Friday, May 5, 2023

Letting Go

 


Yesterday I finally got to the loom and started weaving the heart motif I spent a very long time generating.

It wasn't looking good.  In fact, there were 'errors' in the tie up that created a very long 'skip' in a particular pick.  At first I thought it might be a mechanical problem with the loom, but when I looked more carefully, it was designer error.  I tried to fix it and just wound up with something even less attractive than ever.  I kept trying to fix it but it kept getting 'worse' instead of better.

It was time to 'fold 'em' and give up.

I knew going in that there was a distinct possibility that this would happen, so I had a backup plan, a Plan B, if you will.  It was simple and I wasn't sure how it would look, but about 5 minutes at the keyboard in Fiberworks and it was...okay.

Nothing dazzling.  Nothing technically difficult.  But 'good enough' for tea towels.

I could have spent more time trying to figure out something else, but frankly it's been a long time of too many other things happening and I just didn't have the spoons to expend more of my time and energy on this warp.  It's taken me all week just to get TO the loom; I didn't want to spend even more time on a mistake just because I'd already spent a lot of time getting to the realization that it WAS a mistake.

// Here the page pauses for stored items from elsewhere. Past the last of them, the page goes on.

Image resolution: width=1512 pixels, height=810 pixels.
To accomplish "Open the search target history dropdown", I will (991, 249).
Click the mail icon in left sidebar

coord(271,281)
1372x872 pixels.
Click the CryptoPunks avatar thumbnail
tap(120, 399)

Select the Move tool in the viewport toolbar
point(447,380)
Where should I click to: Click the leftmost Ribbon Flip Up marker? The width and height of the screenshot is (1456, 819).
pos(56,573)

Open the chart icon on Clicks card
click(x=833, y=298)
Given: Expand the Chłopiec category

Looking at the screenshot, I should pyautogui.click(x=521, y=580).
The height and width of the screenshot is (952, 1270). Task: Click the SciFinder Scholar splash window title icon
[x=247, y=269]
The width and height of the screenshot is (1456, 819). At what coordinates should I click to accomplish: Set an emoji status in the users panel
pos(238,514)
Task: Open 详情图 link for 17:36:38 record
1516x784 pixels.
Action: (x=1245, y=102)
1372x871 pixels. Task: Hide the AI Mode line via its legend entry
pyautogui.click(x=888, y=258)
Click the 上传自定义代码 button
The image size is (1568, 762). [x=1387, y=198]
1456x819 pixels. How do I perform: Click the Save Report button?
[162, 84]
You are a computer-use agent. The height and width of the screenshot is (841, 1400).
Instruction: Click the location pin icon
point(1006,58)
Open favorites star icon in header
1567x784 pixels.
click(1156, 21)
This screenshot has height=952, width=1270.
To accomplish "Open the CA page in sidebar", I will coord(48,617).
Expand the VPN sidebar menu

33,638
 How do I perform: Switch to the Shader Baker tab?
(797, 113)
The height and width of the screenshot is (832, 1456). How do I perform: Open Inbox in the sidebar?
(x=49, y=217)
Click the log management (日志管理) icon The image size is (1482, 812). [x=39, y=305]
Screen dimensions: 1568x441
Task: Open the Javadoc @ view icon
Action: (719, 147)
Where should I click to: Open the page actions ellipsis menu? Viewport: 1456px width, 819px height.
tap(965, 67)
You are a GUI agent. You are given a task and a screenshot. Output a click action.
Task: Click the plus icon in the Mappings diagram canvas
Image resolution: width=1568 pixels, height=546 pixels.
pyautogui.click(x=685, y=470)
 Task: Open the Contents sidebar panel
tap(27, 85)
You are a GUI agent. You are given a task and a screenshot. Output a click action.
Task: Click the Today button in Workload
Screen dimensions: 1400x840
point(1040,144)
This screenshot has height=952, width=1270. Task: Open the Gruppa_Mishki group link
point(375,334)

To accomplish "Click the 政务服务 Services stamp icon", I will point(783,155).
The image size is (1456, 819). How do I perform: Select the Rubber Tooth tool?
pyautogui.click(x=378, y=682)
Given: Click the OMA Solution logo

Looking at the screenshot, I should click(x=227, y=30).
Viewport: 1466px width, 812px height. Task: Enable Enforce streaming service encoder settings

You know what they say - don't stick with a mistake just because you've spent a lot of time making it.

And it wasn't a 'failure' because I learned a lot about this weave structure and how the half-tones were going to look in something other than a 'line' design.  Valuable information.  Now I know that isn't a road I care to follow.  Instead I will go back to my 'etch-a-sketch' approach and play with twill lines. 

I'm actually quite pleased with the next two weaving drafts which go back to that approach to designing so I'm now eager to get this warp woven off so I can go on to the next.  And I will think some more about where I can take my line 'drawings' within the woven structure.

It's a good lesson to learn, I think.  Explore, but be willing to go back if the trail peters out or you wind up in a bog.  Sometimes the fastest way forward is to go around an obstacle, not stubbornly carry on, just because you decided to go that way.  Take the lessons, add them to the mix, and try something else.

In life as well as weaving.  That's a pretty good lesson to learn.